Renovations are full of surprises, disappointments, delays, extended timelines, and blown budgets. Conservative gripes suggest that you plan for it to cost 50% more and take twice as long — if not more. And that’s just budget and timeline.
Most of us assume we know how to do things the ‘right’ way and will avoid the pitfalls of the renovation by planning, calculating, and double-checking everything. But the renovation is an animal that can’t be tamed. It’s kind of like raising a child: no matter how much you prepare, you will get blindsided by something. Rather than spend your energy over-preparing, you’re better off saving it for the limitless patience you’ll need.
Here are 5 pieces of advice from some homeowners and experts on the things they wish they’d known before taking the plunge.
I WISH I KNEW…
#1… that it doesn’t always pay to DIY.
DIY might seems like a great idea for those who want to save up, just because they are renting it out for good. Paul shared his experience, “I tried a lot of things for the first time and screwed up, or realised after that I should have just found someone with the expertise. Luckily, my cabin is a small space, so all the things I screwed up weren’t costly.”
“My wife and I spent three weekends painting the exterior of the house — driving out in and out, getting paint supplies, spending six full days painting, and it looked bad and we didn’t finish,” he says. “I ended up finding a young guy who had a sprayer and does this full-time. He did the entire cabin in six hours and we paid RM2,000 including paint and supplies.”
#2… that you need to mark everything.
Communication is also key when you demo. “There have been times when I’ve communicated that I wanted to save certain details, like a countertop or some fixtures. The problem is that it doesn’t always get communicated down to the guys doing the demo, so they go in and scrap everything, and then all those opportunities to save costs are gone! Now, I mark everything with blue tape and mark it with a sharpie: ‘KEEP.'”
#3… that you should never assume.
When it comes to contractors, Brett has one golden rule: Don’t make assumptions. “Any specific details should be addressed, and in writing, even if it seems small or obvious,” he says.
All it takes is one detail to go undiscussed, and there can be a disappointment. “We used 4×6 posts for a case in our first renovation and assumed our contractor would be using the same post size for a similar situation in our second cabin renovation, so we didn’t specify it,” he explains. “He used 4x4s in our second renovation, which we didn’t like quite as much.”

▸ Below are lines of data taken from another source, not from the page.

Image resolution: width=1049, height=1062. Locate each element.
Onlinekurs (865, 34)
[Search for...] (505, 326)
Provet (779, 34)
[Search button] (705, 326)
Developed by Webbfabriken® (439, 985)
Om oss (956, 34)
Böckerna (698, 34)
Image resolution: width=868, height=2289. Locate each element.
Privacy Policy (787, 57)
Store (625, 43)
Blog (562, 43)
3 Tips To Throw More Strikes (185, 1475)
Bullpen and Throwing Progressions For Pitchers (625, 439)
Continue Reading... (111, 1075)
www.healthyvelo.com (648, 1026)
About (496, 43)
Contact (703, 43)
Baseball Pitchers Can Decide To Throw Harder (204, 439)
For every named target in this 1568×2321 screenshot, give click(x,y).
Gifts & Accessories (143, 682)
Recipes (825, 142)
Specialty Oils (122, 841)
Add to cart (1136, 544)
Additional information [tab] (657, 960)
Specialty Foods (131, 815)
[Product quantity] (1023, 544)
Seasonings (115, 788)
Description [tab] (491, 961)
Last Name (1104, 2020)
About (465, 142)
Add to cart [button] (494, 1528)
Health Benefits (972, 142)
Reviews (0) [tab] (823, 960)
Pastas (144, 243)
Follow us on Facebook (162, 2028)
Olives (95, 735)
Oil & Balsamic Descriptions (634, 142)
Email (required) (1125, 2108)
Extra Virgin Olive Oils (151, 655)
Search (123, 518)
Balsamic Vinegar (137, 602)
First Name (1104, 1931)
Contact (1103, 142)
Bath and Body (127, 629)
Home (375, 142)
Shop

#4… that being a good neighbour matter.
And some regrets have nothing to do with the renovation itself, but the overall process. “I wish we had made nice with the neighbours before we started a huge addition,” says Seeley. “The neighbour ended up hating us because of the noise of the construction and she made things a nightmare for us.”
#5… that you need to spell it all out right from the beginning.
On a similar note, Valentine adds that there’s no such thing as over-communication when it comes to a contractor — especially when getting bids.
“You can’t underestimate the level of detail you need to bring to the estimating process,” she says. “You don’t want to get stuck halfway through and realise, Oh, we didn’t talk about tiles. You have to get into the nitty-gritty of every detail. Now, I stand in every room and take a physical inventory of everything I’m receiving as per quotation. Then, when I’m getting estimates, there isn’t a question of ‘Are you providing this or am I?'”
Even the littlest missed items in an estimate can really add up. “Even just an electrical swap-out seems simple, but are they providing all the outlets, switches, and strike plates? If not, you’ve got to go buy them all, and that could be a thousand you weren’t planning for.”